**Description of the task:**
Using the records below, copy out exactly the line that contains "Screen dimensions: 499x557" and every line that follows it, up to and including the last, and no others.

Material provided Start Marker

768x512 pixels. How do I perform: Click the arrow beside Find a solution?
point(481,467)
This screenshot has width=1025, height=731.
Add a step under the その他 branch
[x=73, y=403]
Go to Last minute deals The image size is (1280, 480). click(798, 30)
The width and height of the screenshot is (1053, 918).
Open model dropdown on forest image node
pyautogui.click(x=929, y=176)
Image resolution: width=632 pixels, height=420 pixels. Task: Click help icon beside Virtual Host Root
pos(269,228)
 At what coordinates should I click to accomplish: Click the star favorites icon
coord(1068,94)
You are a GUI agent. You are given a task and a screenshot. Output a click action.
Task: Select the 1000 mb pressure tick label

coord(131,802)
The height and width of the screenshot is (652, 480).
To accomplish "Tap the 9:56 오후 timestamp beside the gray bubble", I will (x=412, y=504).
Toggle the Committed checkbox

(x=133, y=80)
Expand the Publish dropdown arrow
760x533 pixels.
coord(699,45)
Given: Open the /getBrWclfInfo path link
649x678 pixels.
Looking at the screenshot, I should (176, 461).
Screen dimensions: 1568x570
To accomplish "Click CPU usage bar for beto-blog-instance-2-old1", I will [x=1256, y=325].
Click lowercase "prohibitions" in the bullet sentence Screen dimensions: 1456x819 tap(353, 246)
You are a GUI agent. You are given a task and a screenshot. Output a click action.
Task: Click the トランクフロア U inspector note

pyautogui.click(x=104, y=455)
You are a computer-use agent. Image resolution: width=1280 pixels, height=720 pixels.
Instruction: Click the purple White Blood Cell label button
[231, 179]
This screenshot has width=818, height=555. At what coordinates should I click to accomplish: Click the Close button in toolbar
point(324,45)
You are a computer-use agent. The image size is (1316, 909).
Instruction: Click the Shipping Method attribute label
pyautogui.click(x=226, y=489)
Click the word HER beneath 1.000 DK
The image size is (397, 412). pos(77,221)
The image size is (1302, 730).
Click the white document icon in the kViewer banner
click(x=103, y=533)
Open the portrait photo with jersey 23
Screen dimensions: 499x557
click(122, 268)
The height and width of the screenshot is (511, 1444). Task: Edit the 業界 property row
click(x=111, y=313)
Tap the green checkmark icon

Material provided End Marker

**Response area:**
Screen dimensions: 499x557
click(122, 268)
The height and width of the screenshot is (511, 1444). Task: Edit the 業界 property row
click(x=111, y=313)
Tap the green checkmark icon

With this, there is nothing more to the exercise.